7️⃣ Weighted Least Connection
The Weighted Least Connection algorithm builds on the basic Least Connection method by considering each server's capacity through assigned weights.
How It Works
- Assigning Weights:
Each server is given a weight that reflects its processing power, capacity, or other performance metrics. For instance, a more powerful server might be assigned a higher weight than a less capable one. - Tracking Active Connections:
Every server continuously tracks the number of active connections it is handling. - Calculating Effective Load:
For each server, an effective load is calculated, typically by dividing the number of active connections by its weight. This gives a normalized measure of the load relative to its capacity. - Server Selection:
When a new request arrives, the algorithm selects the server with the lowest effective load. This ensures that servers with higher capacities (i.e., higher weights) are allowed to handle more connections while still being considered less loaded relative to their capability.
Example
Imagine three servers with the following characteristics:
- Server A: Weight 3, Active Connections: 6
Effective Load = 6 / 3 = 2 - Server B: Weight 2, Active Connections: 3
Effective Load = 3 / 2 = 1.5 - Server C: Weight 1, Active Connections: 1
Effective Load = 1 / 1 = 1
In this case, even though Server A has the highest absolute number of connections, its higher capacity means its effective load is balanced. However, Server C, with a lower weight, has a similar effective load relative to capacity. The algorithm would compare these ratios and assign the new request to the server with the lowest ratio.
Advantages
- Capacity-Aware Distribution:
By factoring in server weights, the algorithm ensures that more powerful servers receive a proportionally larger share of the load. - Better Resource Utilization:
This method optimizes resource use in heterogeneous environments where server capacities vary. - Dynamic Adaptation:
It adapts in real time to changes in server load, distributing new requests based on current performance metrics.
Disadvantages
- Weight Configuration:
Determining the correct weight for each server is crucial.
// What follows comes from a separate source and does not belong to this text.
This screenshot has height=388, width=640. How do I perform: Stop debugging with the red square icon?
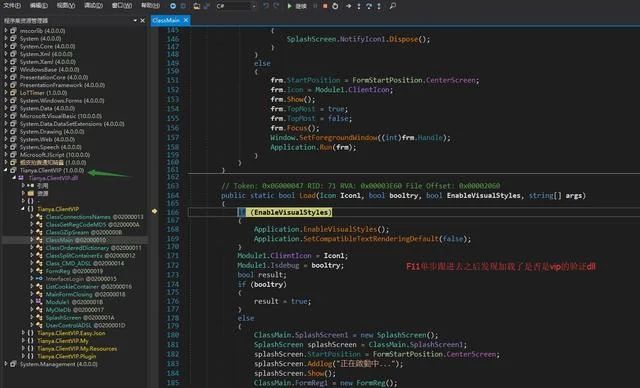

Incorrect weighting can lead to suboptimal load distribution. - Complexity:
Compared to basic algorithms like round robin, it requires more sophisticated monitoring and computation.
8️⃣ Least Response Time
The Least Response Time algorithm is a dynamic load balancing strategy that directs incoming requests to the server that has exhibited the fastest response time based on recent performance metrics.
How It Works
- Performance Monitoring:
The system continuously tracks the response times of each backend server over a recent time window. These response times are collected from previous requests. - Server Evaluation:
When a new request comes in, the load balancer examines the average or current response times for all available servers. - Selection Process:
The request is then forwarded to the server with the lowest response time, on the assumption that this server is currently performing the best and can handle the new request quickly. - Dynamic Adaptation:
As server performance fluctuates due to load changes or resource availability, the response times are updated in real time. This ensures that the algorithm continually adapts to current conditions, always directing new requests to the fastest-responding server.
Advantages
- Optimized User Experience:
By routing requests to the server that responds the fastest, the algorithm helps reduce overall latency, leading to a more responsive experience for users. - Real-Time Adaptation:
The algorithm reacts to fluctuations in server performance, ensuring that the distribution of requests adapts to current conditions.
Disadvantages
- Measurement Overhead:
Constantly monitoring response times can introduce some overhead and may require sophisticated metrics collection. - Short-Term Variability:
Response times can fluctuate due to transient conditions, potentially causing the algorithm to make suboptimal decisions if not smoothed over an appropriate time window.